An ongoing challenge for analysts is to disentangle genuine skill from chance events. Some measurements are more useful than others.

In the mid-1990s, statistics undergraduates at Lancaster University were asked to analyse goal-scoring in a hypothetical football match. When Mark Dixon, a researcher in the department, heard about the task, he grew curious. The analysis employed was a bit simplistic, but with a few tweaks it could become a powerful tool. Along with his fellow statistician Stuart Coles, he expanded the methods, and in doing so transformed how researchers – and gamblers – think about football.

The UK has always lagged behind the US when it comes to the mathematical analysis of sport. This is partly because of a lack of publicly available match data, and partly because of the structure of popular sports. A game such as baseball, with its one-on-one contests between pitcher and batter, can be separated into distinct events. Football is far messier, with a jumble of clashes affecting the outcome. It is also relatively low-scoring, in contrast to baseball or basketball – further reducing the number of notable events. Before Dixon and Coles came along, analysts such as Charles Reep had even concluded that “chance dominates the game”, making predictions all but impossible.

Successful prediction is about locating the right degree of abstraction. Strip away too much detail and the analysis becomes unrealistic. Include too many processes and it becomes hard to pin them down without vast amounts of data. The trick is to distil reality into key components: “As simple as possible, but no simpler,” as Einstein put it.

◆ Task 1
Reproduce everything in the passage on football statistics from "In the mid-1990s, statistics" down to "think about football.".
◆ Task 2
Write the next part of the passage on football statistics, starting after its final sentence.
The listing that follows is not required for any of this work.

◆ Source material
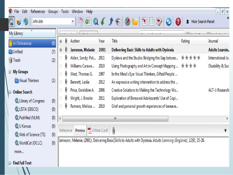This screenshot has height=175, width=233.
Task: Open the Online Search toolbar icon
Action: (x=96, y=22)
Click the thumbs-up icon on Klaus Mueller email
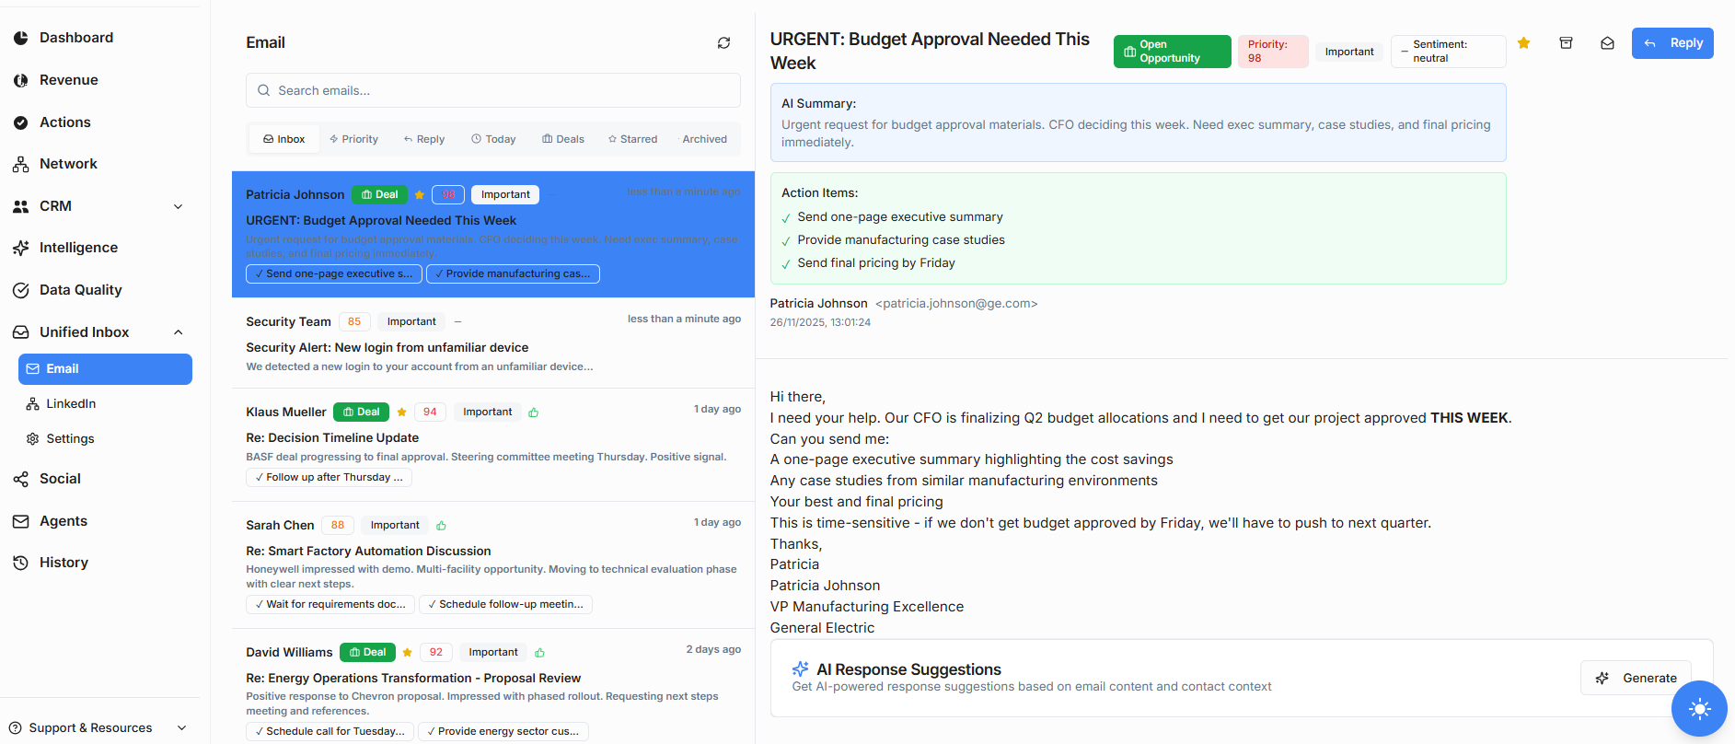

◆ Task answer 1
In the mid-1990s, statistics undergraduates at Lancaster University were asked to analyse goal-scoring in a hypothetical football match. When Mark Dixon, a researcher in the department, heard about the task, he grew curious. The analysis employed was a bit simplistic, but with a few tweaks it could become a powerful tool. Along with his fellow statistician Stuart Coles, he expanded the methods, and in doing so transformed how researchers – and gamblers – think about football.

◆ Task answer 2
Dixon and Coles did this by focusing on three factors – attacking and defensive ability for each team, plus the fabled “home advantage”. With ever more datasets now available, betting syndicates and sports analytics firms are developing these ideas further, even including individual players in the analysis. This requires access to a great deal of computing power. Betting teams are hiring increasing numbers of science graduates, with statisticians putting together predictive models and computer scientists developing high-speed software.

But it’s not just betters who are turning to statistics. Many of the techniques are also making their way into sports management. Baseball led the way, with quantitative Moneyball tactics taking the Oakland Athletics to the play-offs in 2002 and 2003, but other sports are adopting scientific methods, too. Premier League football teams have gradually built up analytics departments in recent years, and all now employ statisticians. After winning the 2016 Masters, the golfer Danny Willett thanked the new analytics firm 15th Club, an offshoot of the football consultancy 21st Club.

Bringing statistics into sport has many advantages. First, we can test out common folklore. How big, say, is the “home advantage”? According to Ray Stefani, a sports researcher, it depends: rugby union teams, on average, are 25 per cent more likely to win than to lose at home. In NHL ice hockey, this advantage is only 10 per cent. Then there is the notion of “momentum”, often cited by pundits. Can a few good performances give a weaker team the boost it needs to keep winning? From baseball to football, numerous studies suggest it’s unlikely.

Statistical models can also help measure player quality. Teams typically examine past results before buying players, though it is future performances that count. What if a prospective signing had just enjoyed a few lucky games, or been propped up by talented team-mates? An ongoing challenge for analysts is to disentangle genuine skill from chance events. Some measurements are more useful than others. In many sports, scoring goals is subject to a greater degree of randomness than creating shots. When the ice hockey analyst Brian King used this information to identify the players in his local NHL squad who had profited most from sheer luck, he found that these were also the players being awarded new contracts.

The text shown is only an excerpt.